By Brandon Smith
In the last three blog posts (Part 1, Part 2, Part 3) we’ve looked at the evolution of samplers – from tape, to expensive dinosaurs, to little grey boxes, to no boxes at all (besides the computer of course). Recently, while trolling vintage samplers on Ebay I noticed that the prices vary quite wildly. The Emulator I and IIs can go for as little as a few hundred to as much as several thousand dollars. There are legitimate reasons for this – its more expensive if a technology is no longer produced, some have modifications like card readers and bigger hard drives. A vintage samplers will also fetch more if it comes with a significant library of disks. What I find slightly ironic is the fact that older Akais – particularly the S950s/ S1000s or the E-mu SP1200s, will fetch more on the used market than a more modern and capable samplers like Akai’s S2000 or S5000, some of Akai’s most expensive models in the late 90s. If the vintage gear market has taught me anything, it’s that the retro chic appeal of equipment has little to do with its specs or how expensive it used to be. Instead it has everything to do with historical context. Some producers might complain that the S5000 doesn’t “crunch” like the old 12 and 8 bit machines and cannot be distinguished from plug-in samplers. That being said I appreciate its “hi-fi” sound, at full CD quality and to my ears it sounds great (fully disclosure I just bought one). The S5000 was and still is an excellent sampler but it was made towards the end of what many consider to be the golden era of hardware samplers.
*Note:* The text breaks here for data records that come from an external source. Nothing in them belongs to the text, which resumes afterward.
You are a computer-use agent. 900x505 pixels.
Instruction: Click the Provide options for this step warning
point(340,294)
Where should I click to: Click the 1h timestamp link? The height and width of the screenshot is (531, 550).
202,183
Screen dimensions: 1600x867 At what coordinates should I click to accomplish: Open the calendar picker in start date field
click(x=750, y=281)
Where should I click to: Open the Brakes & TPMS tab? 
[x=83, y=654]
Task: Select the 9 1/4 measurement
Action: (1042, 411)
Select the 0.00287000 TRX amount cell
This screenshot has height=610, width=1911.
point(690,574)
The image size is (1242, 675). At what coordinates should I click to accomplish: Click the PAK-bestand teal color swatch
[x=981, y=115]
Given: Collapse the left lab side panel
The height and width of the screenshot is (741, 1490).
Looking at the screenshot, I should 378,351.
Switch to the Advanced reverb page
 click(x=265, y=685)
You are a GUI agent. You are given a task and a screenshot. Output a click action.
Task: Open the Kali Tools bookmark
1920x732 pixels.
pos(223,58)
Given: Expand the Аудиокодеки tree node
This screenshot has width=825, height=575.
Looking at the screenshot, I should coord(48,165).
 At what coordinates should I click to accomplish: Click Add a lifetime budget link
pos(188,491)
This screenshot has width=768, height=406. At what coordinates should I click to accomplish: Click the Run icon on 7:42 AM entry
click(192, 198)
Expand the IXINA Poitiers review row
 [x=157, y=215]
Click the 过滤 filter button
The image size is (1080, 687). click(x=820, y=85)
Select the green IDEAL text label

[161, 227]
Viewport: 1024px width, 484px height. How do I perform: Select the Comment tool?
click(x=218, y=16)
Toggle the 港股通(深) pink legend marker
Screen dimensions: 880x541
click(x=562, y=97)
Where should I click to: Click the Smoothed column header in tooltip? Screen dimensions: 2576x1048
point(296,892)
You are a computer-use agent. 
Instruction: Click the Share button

So what happens if you want the sound of a vintage sampler but don’t have money or space for a new piece of hardware? There are other options out there – like this the Emulation II from UVI. Emulation II simulates the sound and performance of old E-mu samplers with all the modern benefits of being a software plug-in. One such benefit is reduced sample load times - on real vintage samplers loading (especially from floppy disks) is a lot slower than what we’re used to today. Another option is the program Decimort plug-in from D16. Decimort goes for around $80 and mimics old samplers by modeling different analog-digital converters with different bit/sample rates and data compression techniques. It also models the various filters that were found in several vintage samplers, resulting in a very convincing impression. It comes with lots of presets including all time favourites like the SP-1200 and Emulator I/II.
Does this mean that hardware samplers are now completely obsolete? Of course not! Sampling hardware continues to evolve and become cheaper and easier to use than ever. A good example of the new-school of current hardware samplers is the popular Teenage Engineering OP-1. The OP-1 fits in your pocket and also boasts a synthesizer and sequencer! Akai is still in the MPC game their latest offering is the MPC Touch. With so much music production these days relying on samples we can continue to expect a market for vintage samplers with more hardware and software companies pushing the limits of what a sampler should be.